I worked for a major wholesale grocers for a short period of time in the late 2000s, and we were still using reel-to-reel tapes. There were actually multiple tapes sent location to location daily as a failsafe, making sure there were always at least 2 other copies of the data if one failed, was lost, etc.
I was remembering how much fun we had doing stuff like that, and how good a frisbee those 8 inch floppies made. It would have been more satisfying if he pulled out the felt lining of the floppies as well to disembowel them properly.
I read a comment yesterday that somebody had tried to eject a DVD from their computer. The drive didn't slow down before it ejected and the disc... ejected itself. From the tray. Another comment I read, somebody had a top-loading drive and when they opened the door, microscopic _shards_ of DVD were spewing in every direction. I can only assume they don't have a DVD drive anymore.
Forgot to mention there was a third comment that somebody posted about a time they heard a loud bang noise in the office, and it turned out to be somebody's optical drive. The disc shattered inside the tray. I may have read more than a few of these.

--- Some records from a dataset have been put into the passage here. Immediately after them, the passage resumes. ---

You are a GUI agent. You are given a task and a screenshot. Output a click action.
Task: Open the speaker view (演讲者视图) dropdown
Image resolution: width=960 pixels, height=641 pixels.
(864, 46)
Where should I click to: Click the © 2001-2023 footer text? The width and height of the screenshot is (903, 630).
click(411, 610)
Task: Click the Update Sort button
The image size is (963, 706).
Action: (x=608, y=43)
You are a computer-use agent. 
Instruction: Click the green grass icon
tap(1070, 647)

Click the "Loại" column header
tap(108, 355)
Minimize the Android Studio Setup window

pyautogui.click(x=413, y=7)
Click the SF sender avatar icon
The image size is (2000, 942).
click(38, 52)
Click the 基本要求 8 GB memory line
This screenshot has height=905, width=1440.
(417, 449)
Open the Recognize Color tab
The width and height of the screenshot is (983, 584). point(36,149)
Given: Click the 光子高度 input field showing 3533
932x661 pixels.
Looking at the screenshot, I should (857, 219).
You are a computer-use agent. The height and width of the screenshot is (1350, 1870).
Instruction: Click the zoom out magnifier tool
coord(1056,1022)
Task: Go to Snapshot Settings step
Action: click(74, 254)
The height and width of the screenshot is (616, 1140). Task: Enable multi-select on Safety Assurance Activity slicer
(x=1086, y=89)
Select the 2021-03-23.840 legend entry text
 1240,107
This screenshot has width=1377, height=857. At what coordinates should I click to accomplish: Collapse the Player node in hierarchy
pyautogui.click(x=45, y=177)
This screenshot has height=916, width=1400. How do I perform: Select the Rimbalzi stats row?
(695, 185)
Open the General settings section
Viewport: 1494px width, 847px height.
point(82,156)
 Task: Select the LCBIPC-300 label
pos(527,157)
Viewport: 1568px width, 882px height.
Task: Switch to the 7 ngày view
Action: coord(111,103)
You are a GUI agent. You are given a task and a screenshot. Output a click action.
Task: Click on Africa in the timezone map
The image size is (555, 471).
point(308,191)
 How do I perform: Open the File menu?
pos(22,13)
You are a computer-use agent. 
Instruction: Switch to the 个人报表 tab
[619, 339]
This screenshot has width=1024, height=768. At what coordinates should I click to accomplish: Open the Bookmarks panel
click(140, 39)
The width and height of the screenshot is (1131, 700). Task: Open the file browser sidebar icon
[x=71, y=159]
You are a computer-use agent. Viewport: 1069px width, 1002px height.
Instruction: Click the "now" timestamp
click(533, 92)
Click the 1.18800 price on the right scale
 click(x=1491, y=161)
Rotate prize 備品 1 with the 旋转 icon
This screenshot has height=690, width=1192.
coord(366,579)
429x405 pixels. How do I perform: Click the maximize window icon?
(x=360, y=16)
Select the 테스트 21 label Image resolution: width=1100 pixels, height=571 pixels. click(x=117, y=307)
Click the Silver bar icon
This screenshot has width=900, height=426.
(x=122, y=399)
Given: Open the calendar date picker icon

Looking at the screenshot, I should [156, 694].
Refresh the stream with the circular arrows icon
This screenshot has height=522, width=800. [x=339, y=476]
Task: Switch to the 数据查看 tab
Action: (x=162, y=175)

That Amsoft 3" disk at 8:33: the metal you're seeing isn't the disk - it's a cover, like the metal cover on a standard 3.5" diskette - it's just that the cover is inside the case instead of outside (which makes it thicker than a standard 3.5"). The actual media is flexible like a normal floppy. They were used on British Amstrad computers of the mid '80s.
Was using these on my ZX Spectrum +3. Single sided and storage space per side of around 76k? If memory recalls. And I still have an unopened box of these.
@@SemeshkoV They were 180K with 169K usable space for each size. But if you had good disks, you could format them over 210K per side with special tools on CPC. Also, there were double sided variants for the Joyce, that the CPC cannot read.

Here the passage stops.